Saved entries
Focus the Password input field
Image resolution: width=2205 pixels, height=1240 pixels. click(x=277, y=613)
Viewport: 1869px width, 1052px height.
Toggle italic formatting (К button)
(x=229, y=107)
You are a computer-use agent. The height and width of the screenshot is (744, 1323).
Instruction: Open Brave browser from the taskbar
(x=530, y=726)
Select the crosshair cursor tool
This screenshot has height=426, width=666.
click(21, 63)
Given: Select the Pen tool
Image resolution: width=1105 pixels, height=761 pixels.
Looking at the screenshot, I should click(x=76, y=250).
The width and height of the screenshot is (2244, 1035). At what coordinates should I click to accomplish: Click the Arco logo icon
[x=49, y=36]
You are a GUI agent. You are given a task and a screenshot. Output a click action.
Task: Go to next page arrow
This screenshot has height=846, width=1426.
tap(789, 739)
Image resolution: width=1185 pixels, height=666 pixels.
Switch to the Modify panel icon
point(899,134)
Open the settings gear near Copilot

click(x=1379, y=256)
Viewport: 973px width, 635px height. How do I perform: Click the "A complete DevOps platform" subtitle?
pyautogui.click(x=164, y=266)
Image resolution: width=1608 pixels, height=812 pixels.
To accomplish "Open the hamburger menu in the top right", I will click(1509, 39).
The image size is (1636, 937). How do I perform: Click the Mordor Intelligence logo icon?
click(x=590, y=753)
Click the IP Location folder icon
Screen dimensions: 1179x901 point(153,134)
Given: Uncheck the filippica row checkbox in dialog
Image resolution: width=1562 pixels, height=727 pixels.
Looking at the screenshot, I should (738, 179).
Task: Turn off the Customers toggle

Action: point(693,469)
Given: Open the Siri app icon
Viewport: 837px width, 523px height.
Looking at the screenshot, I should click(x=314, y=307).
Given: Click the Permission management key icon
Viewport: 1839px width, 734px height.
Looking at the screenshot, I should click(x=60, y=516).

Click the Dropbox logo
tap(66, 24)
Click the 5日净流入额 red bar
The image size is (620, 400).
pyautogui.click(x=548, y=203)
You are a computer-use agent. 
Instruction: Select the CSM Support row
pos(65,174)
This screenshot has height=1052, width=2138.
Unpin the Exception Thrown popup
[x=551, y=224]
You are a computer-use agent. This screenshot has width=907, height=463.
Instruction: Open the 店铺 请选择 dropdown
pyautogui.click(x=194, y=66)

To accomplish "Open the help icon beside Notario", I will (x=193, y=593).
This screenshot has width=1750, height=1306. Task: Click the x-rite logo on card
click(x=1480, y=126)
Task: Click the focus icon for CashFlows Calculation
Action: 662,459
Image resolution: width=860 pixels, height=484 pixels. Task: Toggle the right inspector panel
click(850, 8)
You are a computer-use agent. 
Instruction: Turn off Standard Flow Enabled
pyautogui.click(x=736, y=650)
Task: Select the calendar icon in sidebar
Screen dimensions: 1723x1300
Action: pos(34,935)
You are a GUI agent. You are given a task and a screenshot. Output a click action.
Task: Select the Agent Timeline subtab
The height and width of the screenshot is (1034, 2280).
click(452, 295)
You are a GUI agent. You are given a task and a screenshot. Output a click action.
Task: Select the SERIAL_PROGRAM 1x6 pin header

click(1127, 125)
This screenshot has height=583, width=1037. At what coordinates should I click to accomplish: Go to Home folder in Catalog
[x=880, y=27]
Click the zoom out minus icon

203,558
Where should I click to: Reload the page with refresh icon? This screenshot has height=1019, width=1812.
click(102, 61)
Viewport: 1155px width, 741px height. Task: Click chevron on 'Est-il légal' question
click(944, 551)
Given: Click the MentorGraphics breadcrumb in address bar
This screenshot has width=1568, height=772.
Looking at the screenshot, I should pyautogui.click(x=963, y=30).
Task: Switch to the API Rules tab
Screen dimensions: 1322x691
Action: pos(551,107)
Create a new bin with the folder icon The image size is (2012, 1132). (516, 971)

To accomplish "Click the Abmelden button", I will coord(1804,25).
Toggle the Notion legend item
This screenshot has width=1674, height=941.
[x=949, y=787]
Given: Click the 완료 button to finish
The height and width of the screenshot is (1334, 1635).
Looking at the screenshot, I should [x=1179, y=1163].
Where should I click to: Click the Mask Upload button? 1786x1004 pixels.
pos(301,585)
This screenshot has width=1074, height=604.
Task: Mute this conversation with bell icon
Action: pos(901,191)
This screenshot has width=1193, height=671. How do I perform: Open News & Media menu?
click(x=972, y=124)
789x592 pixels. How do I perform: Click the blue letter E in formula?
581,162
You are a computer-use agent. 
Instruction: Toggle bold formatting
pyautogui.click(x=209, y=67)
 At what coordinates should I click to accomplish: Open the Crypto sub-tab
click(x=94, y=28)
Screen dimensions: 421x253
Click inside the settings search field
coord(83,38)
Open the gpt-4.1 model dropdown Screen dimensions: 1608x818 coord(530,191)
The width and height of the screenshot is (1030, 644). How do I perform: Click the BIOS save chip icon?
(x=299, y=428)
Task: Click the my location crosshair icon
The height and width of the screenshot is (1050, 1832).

WORK ITEM
Your reply should contain every entry, repeated exactly.

FINISHED TASK
Focus the Password input field
Image resolution: width=2205 pixels, height=1240 pixels. click(x=277, y=613)
Viewport: 1869px width, 1052px height.
Toggle italic formatting (К button)
(x=229, y=107)
You are a computer-use agent. The height and width of the screenshot is (744, 1323).
Instruction: Open Brave browser from the taskbar
(x=530, y=726)
Select the crosshair cursor tool
This screenshot has height=426, width=666.
click(21, 63)
Given: Select the Pen tool
Image resolution: width=1105 pixels, height=761 pixels.
Looking at the screenshot, I should click(x=76, y=250).
The width and height of the screenshot is (2244, 1035). At what coordinates should I click to accomplish: Click the Arco logo icon
[x=49, y=36]
You are a GUI agent. You are given a task and a screenshot. Output a click action.
Task: Go to next page arrow
This screenshot has height=846, width=1426.
tap(789, 739)
Image resolution: width=1185 pixels, height=666 pixels.
Switch to the Modify panel icon
point(899,134)
Open the settings gear near Copilot

click(x=1379, y=256)
Viewport: 973px width, 635px height. How do I perform: Click the "A complete DevOps platform" subtitle?
pyautogui.click(x=164, y=266)
Image resolution: width=1608 pixels, height=812 pixels.
To accomplish "Open the hamburger menu in the top right", I will click(1509, 39).
The image size is (1636, 937). How do I perform: Click the Mordor Intelligence logo icon?
click(x=590, y=753)
Click the IP Location folder icon
Screen dimensions: 1179x901 point(153,134)
Given: Uncheck the filippica row checkbox in dialog
Image resolution: width=1562 pixels, height=727 pixels.
Looking at the screenshot, I should (738, 179).
Task: Turn off the Customers toggle

Action: point(693,469)
Given: Open the Siri app icon
Viewport: 837px width, 523px height.
Looking at the screenshot, I should click(x=314, y=307).
Given: Click the Permission management key icon
Viewport: 1839px width, 734px height.
Looking at the screenshot, I should click(x=60, y=516).

Click the Dropbox logo
tap(66, 24)
Click the 5日净流入额 red bar
The image size is (620, 400).
pyautogui.click(x=548, y=203)
You are a computer-use agent. 
Instruction: Select the CSM Support row
pos(65,174)
This screenshot has height=1052, width=2138.
Unpin the Exception Thrown popup
[x=551, y=224]
You are a computer-use agent. This screenshot has width=907, height=463.
Instruction: Open the 店铺 请选择 dropdown
pyautogui.click(x=194, y=66)

To accomplish "Open the help icon beside Notario", I will (x=193, y=593).
This screenshot has width=1750, height=1306. Task: Click the x-rite logo on card
click(x=1480, y=126)
Task: Click the focus icon for CashFlows Calculation
Action: 662,459
Image resolution: width=860 pixels, height=484 pixels. Task: Toggle the right inspector panel
click(850, 8)
You are a computer-use agent. 
Instruction: Turn off Standard Flow Enabled
pyautogui.click(x=736, y=650)
Task: Select the calendar icon in sidebar
Screen dimensions: 1723x1300
Action: pos(34,935)
You are a GUI agent. You are given a task and a screenshot. Output a click action.
Task: Select the Agent Timeline subtab
The height and width of the screenshot is (1034, 2280).
click(452, 295)
You are a GUI agent. You are given a task and a screenshot. Output a click action.
Task: Select the SERIAL_PROGRAM 1x6 pin header

click(1127, 125)
This screenshot has height=583, width=1037. At what coordinates should I click to accomplish: Go to Home folder in Catalog
[x=880, y=27]
Click the zoom out minus icon

203,558
Where should I click to: Reload the page with refresh icon? This screenshot has height=1019, width=1812.
click(102, 61)
Viewport: 1155px width, 741px height. Task: Click chevron on 'Est-il légal' question
click(944, 551)
Given: Click the MentorGraphics breadcrumb in address bar
This screenshot has width=1568, height=772.
Looking at the screenshot, I should pyautogui.click(x=963, y=30).
Task: Switch to the API Rules tab
Screen dimensions: 1322x691
Action: pos(551,107)
Create a new bin with the folder icon The image size is (2012, 1132). (516, 971)

To accomplish "Click the Abmelden button", I will coord(1804,25).
Toggle the Notion legend item
This screenshot has width=1674, height=941.
[x=949, y=787]
Given: Click the 완료 button to finish
The height and width of the screenshot is (1334, 1635).
Looking at the screenshot, I should [x=1179, y=1163].
Where should I click to: Click the Mask Upload button? 1786x1004 pixels.
pos(301,585)
This screenshot has width=1074, height=604.
Task: Mute this conversation with bell icon
Action: pos(901,191)
This screenshot has width=1193, height=671. How do I perform: Open News & Media menu?
click(x=972, y=124)
789x592 pixels. How do I perform: Click the blue letter E in formula?
581,162
You are a computer-use agent. 
Instruction: Toggle bold formatting
pyautogui.click(x=209, y=67)
 At what coordinates should I click to accomplish: Open the Crypto sub-tab
click(x=94, y=28)
Screen dimensions: 421x253
Click inside the settings search field
coord(83,38)
Open the gpt-4.1 model dropdown Screen dimensions: 1608x818 coord(530,191)
The width and height of the screenshot is (1030, 644). How do I perform: Click the BIOS save chip icon?
(x=299, y=428)
Task: Click the my location crosshair icon
The height and width of the screenshot is (1050, 1832).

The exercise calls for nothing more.